[ previous ] [ next ] [ threads ]
 
 From:  Kris Maglione <bsdaemon at comcast dot net>
 To:  m0n0wall at lists dot m0n0 dot ch
 Subject:  Re: [m0n0wall] OpenVPN, switching to m0n0
 Date:  Sun, 18 Sep 2005 00:26:27 -0400
JP M wrote:

>What I suggest for bridging:
> - add a checkbox near the fields that serves the
>server-bridge directive. Call that "[ ] Use m0n0 for
>bridging" or some. The checkbox is enabled when the
>selected interface is tap, else disabled. When enabled
>and checked, the "server-bridge" field is disabled
>(and commented in the conf file).
> - make Openvpn's server interface (tun or tap)

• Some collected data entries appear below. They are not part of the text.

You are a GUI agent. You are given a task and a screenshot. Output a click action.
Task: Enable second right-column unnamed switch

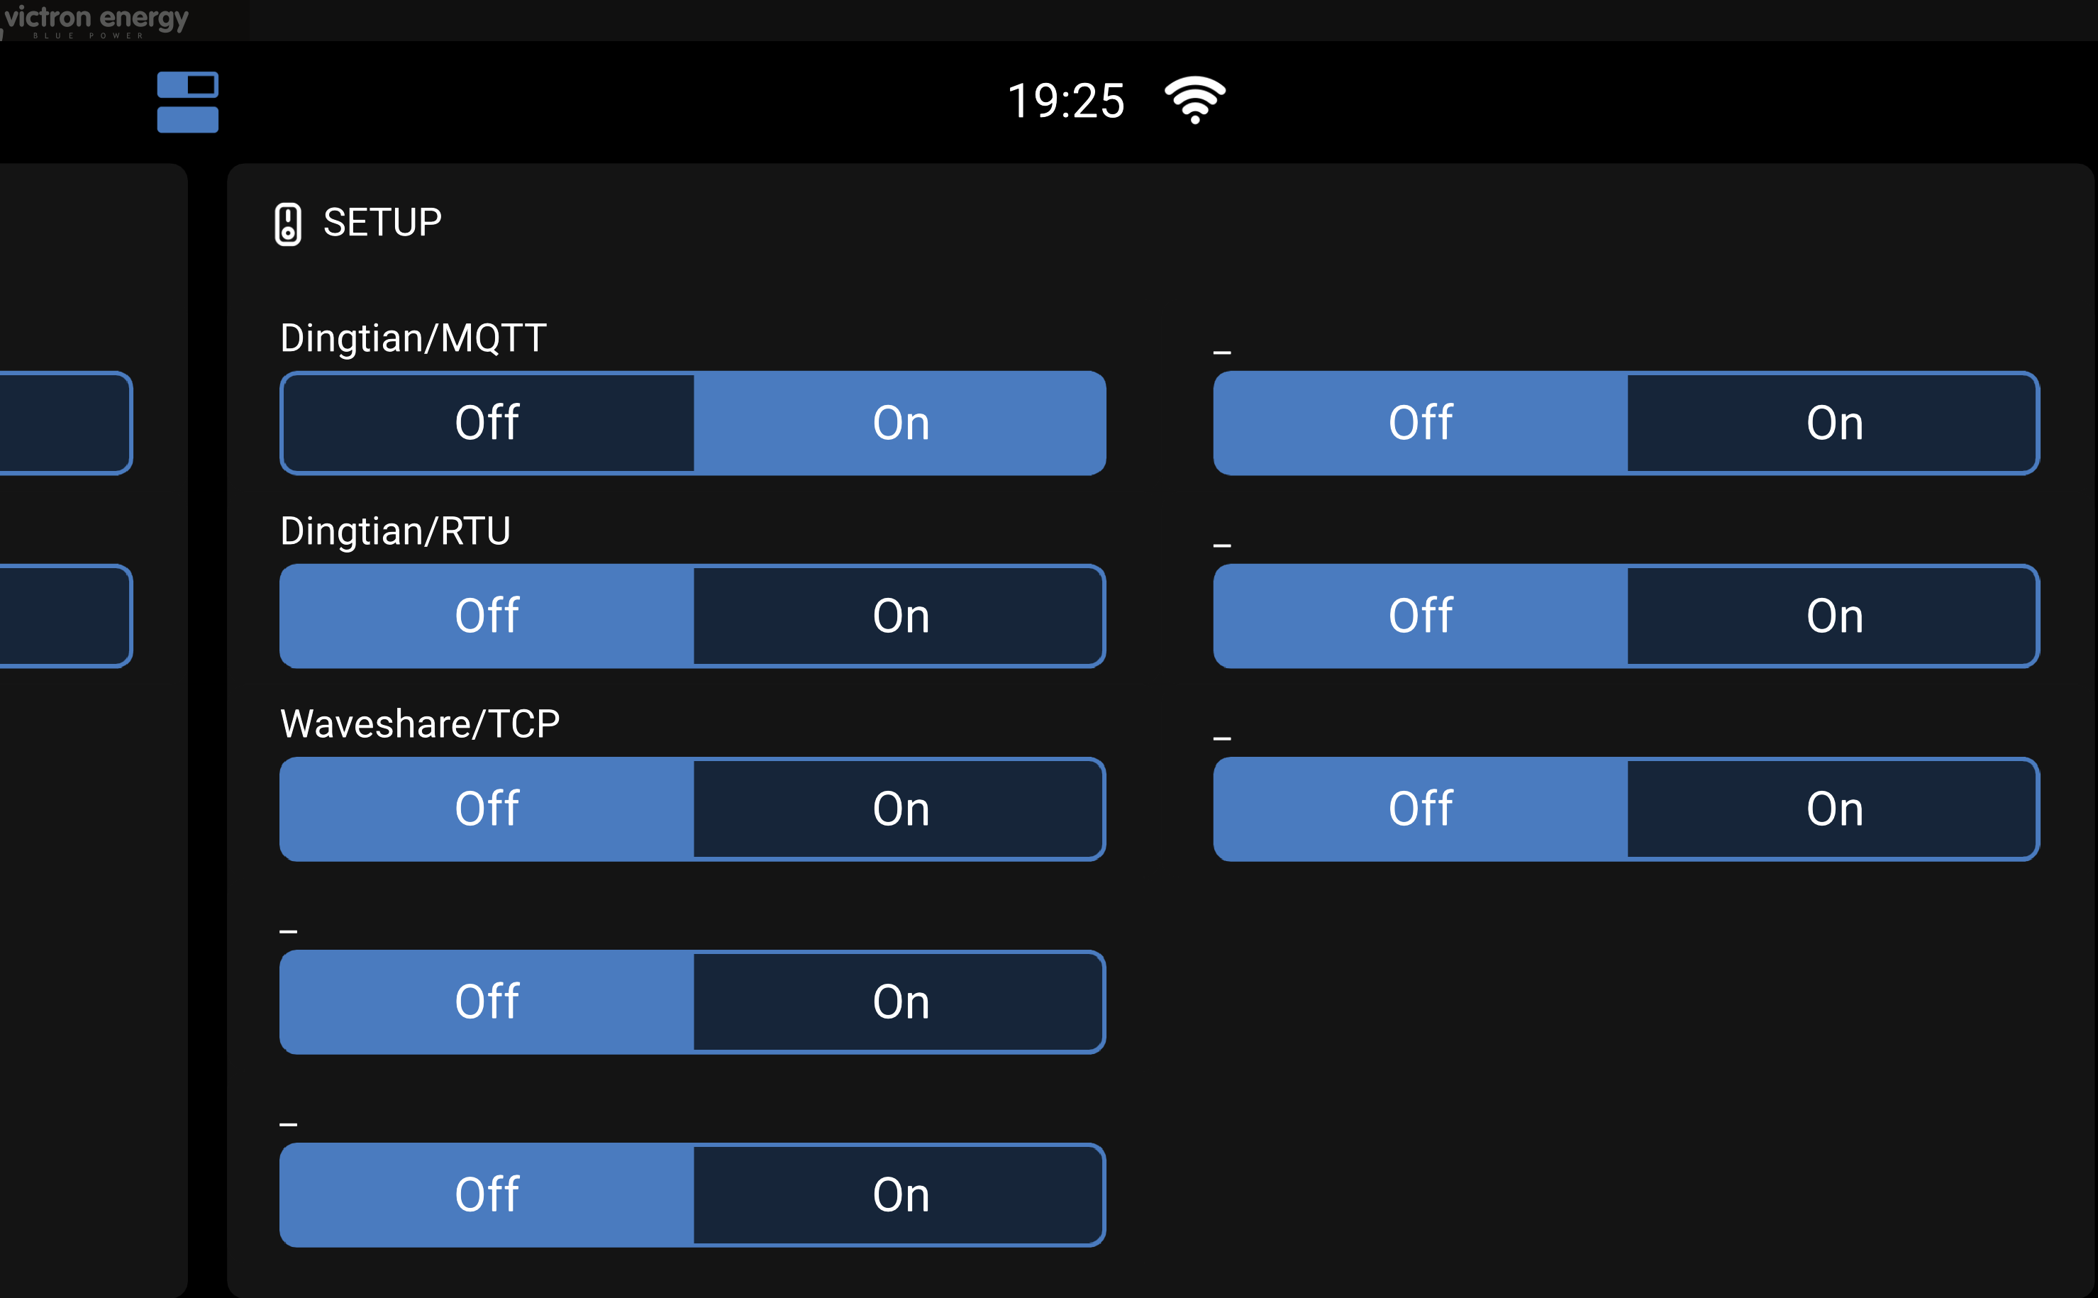[x=1834, y=616]
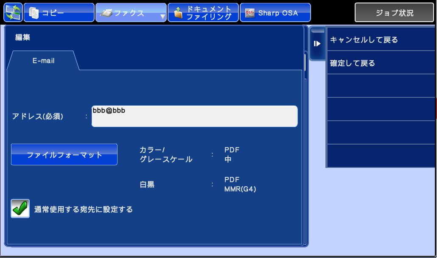The height and width of the screenshot is (258, 437).
Task: Click the アドレス address input field
Action: (x=194, y=116)
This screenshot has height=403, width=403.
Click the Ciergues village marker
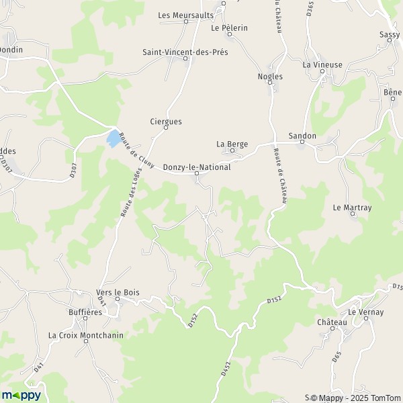(x=166, y=128)
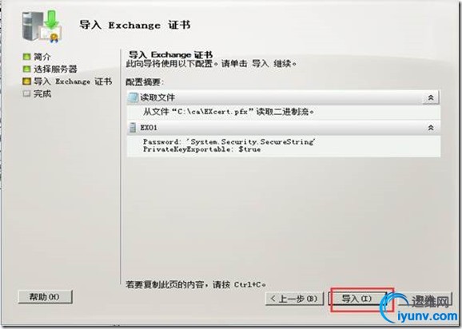Click the 导入(I) import button
This screenshot has width=462, height=329.
(357, 299)
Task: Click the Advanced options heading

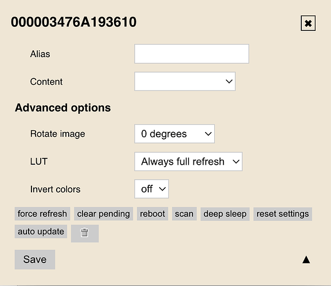Action: tap(63, 108)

>invisible or impossible to edit from the Interfaces
>menu.
>  
>
I suggest that OVPN interfaces are a different kind of optional 
interface. I haven't given enough thought to the details of where what 
configuration options should be. I think, though, that stuff like 'use 
m0n0 [OpenVPN?] for bridging' should be transparent. If it's bridged, it 
just works differently. As for separating the two networks (default 
route, ip ranges, etc...), should that be handled on the OpenVPN screen, 
the DHCP server screen, ...? If they have different IP ranges, etc, 
should the DHCP server handle the differences, or should OpenVPN? In 
this case, the benefit of always using the DHCP server is that you don't 
necesarily have to boot all VPN clients. The problem with OpenVPN is 
that it's so damned complex. Maybe there should just be three distinct 
senerios. Ethernet tunnel, IP tunnel, Ethernet bridge; one can't be 
changed on the fly to another and they act and are implemented in 
completely different ways.

I know a lot of thought has gone into the implementation and that a lot 
is yet to be figured out, so I'm just throwing out thoughts.